Problem to solve >> Count the lines below that contain the word "Approves". Give only the number.
===== Available records =====
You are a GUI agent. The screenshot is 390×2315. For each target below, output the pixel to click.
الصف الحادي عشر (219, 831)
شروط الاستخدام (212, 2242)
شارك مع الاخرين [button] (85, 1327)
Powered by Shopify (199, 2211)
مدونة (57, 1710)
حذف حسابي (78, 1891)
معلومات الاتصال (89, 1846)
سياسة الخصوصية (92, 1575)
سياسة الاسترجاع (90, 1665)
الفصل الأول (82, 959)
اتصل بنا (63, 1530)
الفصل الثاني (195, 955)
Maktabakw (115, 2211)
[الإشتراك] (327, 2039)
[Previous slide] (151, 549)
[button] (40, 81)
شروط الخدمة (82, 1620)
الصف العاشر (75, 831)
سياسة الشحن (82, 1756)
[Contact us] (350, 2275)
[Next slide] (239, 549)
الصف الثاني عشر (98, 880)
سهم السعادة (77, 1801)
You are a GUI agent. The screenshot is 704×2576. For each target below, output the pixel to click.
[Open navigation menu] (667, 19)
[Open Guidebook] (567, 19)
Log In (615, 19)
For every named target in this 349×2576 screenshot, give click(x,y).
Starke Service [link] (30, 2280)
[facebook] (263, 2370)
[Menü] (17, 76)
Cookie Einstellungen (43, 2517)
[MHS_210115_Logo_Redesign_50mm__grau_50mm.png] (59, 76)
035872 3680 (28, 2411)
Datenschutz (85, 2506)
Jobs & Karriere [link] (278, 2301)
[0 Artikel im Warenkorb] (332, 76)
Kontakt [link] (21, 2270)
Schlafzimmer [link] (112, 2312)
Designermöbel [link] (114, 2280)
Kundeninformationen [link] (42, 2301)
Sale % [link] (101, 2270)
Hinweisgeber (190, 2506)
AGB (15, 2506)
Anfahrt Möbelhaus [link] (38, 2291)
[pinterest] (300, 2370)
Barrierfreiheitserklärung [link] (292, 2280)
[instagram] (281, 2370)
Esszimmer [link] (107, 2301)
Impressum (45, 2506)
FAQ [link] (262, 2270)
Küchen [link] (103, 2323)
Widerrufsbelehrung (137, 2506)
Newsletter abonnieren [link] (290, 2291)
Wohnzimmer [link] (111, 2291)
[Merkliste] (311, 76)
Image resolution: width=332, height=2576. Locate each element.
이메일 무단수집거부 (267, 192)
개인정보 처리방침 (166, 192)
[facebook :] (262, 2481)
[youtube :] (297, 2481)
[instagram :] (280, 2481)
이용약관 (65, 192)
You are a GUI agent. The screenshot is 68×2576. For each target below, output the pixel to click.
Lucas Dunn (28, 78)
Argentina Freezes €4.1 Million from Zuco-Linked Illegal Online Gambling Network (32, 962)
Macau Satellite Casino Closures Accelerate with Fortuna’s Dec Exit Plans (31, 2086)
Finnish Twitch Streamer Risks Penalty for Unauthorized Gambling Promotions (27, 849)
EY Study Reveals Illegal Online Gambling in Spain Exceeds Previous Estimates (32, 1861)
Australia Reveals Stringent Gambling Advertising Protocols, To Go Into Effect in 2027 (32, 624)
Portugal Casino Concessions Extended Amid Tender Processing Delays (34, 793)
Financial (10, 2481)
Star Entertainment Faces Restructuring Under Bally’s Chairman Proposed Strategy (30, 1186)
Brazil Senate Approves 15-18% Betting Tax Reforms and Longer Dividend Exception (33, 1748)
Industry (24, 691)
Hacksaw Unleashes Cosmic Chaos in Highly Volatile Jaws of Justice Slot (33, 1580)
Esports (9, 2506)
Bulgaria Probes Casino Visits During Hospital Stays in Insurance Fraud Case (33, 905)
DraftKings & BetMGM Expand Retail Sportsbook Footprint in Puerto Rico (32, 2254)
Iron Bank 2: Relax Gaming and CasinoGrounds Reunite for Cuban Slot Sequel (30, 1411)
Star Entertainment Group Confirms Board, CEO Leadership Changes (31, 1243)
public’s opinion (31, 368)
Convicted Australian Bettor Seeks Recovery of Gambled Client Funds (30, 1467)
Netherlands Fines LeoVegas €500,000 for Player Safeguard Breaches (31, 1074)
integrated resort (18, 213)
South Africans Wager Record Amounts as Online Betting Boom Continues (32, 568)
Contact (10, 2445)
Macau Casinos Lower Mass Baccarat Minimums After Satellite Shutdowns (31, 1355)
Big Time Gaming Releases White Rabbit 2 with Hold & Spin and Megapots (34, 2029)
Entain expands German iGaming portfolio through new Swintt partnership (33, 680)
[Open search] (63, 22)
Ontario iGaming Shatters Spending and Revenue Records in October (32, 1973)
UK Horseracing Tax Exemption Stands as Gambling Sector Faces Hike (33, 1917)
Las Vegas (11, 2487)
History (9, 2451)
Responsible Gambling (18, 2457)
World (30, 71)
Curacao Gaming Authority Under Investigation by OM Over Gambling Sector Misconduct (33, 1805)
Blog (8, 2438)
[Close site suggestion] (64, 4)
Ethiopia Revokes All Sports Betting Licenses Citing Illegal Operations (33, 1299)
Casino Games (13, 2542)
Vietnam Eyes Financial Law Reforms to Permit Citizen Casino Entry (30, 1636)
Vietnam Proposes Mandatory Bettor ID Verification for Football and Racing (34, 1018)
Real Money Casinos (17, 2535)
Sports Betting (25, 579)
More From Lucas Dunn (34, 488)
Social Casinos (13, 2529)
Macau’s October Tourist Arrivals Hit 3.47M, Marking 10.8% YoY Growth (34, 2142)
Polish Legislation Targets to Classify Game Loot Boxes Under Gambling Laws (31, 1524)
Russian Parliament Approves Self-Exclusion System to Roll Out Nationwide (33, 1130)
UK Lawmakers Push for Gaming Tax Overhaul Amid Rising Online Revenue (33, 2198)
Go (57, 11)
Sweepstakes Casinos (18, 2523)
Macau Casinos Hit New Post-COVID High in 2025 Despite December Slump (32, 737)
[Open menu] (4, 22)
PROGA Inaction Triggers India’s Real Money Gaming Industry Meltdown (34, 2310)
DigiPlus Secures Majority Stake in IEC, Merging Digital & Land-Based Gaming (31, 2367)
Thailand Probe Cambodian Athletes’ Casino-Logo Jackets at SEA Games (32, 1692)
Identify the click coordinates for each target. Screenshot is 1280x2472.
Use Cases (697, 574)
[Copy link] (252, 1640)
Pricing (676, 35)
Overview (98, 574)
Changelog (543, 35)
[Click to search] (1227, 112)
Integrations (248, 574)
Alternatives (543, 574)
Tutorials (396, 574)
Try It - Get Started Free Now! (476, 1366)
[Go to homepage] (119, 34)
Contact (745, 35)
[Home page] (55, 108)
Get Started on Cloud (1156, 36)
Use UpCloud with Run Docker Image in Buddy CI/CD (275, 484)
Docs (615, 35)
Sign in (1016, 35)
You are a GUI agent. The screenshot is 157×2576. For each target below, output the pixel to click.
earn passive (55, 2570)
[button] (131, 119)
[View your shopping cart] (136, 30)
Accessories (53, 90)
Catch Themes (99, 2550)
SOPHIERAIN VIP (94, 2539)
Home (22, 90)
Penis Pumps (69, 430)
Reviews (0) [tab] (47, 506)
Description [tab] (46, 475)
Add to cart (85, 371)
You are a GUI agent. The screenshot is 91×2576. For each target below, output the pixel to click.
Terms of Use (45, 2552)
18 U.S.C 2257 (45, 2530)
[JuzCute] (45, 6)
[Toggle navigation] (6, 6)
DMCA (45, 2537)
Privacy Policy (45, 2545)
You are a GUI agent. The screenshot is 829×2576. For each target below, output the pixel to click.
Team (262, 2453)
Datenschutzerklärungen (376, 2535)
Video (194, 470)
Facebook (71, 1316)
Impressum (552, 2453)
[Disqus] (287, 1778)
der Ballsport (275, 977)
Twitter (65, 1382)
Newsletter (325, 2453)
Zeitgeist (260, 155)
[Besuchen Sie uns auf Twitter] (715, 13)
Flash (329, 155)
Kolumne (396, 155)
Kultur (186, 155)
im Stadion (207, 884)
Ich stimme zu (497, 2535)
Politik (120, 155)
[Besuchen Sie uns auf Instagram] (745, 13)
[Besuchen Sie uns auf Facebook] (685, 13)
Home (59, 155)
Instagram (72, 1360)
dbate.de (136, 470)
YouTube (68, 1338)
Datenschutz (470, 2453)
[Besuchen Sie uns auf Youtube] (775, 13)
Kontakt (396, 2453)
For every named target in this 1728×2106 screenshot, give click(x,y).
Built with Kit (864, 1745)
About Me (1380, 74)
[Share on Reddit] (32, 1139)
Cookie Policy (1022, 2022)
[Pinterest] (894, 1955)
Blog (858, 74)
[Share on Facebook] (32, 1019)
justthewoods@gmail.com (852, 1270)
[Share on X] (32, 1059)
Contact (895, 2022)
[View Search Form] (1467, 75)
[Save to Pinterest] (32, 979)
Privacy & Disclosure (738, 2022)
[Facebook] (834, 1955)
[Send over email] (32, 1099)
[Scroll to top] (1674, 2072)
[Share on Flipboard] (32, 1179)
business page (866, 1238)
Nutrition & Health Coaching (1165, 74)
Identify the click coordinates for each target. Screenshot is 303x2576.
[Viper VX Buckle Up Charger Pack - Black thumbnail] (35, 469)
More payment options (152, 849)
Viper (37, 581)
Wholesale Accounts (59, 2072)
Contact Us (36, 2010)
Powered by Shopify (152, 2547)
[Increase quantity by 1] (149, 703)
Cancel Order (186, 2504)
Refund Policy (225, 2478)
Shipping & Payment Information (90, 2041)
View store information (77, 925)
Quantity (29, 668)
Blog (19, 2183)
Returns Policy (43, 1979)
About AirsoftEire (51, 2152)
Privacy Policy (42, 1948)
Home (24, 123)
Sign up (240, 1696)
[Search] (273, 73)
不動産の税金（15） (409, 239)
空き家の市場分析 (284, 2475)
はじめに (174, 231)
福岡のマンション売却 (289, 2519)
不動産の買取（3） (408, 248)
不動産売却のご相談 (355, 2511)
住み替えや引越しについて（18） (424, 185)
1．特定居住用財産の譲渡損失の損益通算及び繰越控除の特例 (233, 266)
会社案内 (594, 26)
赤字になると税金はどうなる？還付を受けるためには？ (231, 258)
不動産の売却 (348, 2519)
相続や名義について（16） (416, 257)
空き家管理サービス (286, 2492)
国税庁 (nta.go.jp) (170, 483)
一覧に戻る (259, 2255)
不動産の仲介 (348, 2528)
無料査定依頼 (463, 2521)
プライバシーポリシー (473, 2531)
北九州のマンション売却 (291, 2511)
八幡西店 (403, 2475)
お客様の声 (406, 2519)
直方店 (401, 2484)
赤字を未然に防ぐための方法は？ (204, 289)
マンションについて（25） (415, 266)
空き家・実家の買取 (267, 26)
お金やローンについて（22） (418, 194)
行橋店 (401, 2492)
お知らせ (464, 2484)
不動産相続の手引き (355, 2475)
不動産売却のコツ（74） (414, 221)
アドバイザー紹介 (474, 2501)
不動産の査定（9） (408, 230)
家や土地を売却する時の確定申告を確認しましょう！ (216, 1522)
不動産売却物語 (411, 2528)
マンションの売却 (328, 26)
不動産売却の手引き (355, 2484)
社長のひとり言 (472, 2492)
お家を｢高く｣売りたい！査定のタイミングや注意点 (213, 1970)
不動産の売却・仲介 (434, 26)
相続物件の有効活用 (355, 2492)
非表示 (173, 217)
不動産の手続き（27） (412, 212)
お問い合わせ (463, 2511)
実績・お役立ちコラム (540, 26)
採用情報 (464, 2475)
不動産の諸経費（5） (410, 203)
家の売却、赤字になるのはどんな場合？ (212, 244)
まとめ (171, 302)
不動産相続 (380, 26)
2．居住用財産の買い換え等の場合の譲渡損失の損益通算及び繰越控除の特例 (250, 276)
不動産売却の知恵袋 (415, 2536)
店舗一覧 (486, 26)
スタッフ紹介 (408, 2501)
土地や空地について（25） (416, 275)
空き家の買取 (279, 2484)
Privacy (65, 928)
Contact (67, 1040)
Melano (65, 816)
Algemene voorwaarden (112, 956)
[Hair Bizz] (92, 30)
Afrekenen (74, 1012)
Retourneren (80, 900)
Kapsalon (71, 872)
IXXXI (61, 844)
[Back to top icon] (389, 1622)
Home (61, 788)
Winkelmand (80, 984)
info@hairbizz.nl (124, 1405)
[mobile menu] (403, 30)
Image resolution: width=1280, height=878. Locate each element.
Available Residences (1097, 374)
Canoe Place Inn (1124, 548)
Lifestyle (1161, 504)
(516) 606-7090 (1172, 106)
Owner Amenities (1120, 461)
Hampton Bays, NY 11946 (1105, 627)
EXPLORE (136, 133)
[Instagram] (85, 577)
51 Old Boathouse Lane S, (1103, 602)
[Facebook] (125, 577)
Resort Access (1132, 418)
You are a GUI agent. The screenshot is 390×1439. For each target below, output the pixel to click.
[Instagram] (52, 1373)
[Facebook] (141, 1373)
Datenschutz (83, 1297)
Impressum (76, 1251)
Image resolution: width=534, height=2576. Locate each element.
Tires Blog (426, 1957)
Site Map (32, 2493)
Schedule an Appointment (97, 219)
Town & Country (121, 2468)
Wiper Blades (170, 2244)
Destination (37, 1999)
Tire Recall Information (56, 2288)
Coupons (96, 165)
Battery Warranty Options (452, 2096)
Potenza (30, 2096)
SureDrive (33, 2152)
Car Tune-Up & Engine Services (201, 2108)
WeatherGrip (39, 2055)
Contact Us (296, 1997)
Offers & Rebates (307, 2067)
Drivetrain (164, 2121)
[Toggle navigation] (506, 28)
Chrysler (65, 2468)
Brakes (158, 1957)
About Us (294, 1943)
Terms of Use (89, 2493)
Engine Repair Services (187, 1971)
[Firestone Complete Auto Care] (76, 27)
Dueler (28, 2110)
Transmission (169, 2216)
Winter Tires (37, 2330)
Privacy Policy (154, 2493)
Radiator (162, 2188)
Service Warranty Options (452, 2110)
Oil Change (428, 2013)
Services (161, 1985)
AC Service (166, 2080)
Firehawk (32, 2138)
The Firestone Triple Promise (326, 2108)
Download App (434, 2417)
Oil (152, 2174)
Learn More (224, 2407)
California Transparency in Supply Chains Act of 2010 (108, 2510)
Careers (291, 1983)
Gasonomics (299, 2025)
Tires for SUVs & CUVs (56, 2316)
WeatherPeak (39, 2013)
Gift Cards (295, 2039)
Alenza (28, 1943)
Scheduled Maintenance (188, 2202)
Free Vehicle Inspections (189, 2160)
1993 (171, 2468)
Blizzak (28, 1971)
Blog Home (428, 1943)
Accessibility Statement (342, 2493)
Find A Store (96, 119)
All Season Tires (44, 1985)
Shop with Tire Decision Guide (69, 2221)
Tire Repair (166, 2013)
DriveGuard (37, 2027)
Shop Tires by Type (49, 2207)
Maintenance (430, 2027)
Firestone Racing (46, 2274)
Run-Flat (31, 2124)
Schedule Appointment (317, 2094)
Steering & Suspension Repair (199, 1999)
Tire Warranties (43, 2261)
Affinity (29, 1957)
=====
Answer to this problem >> 2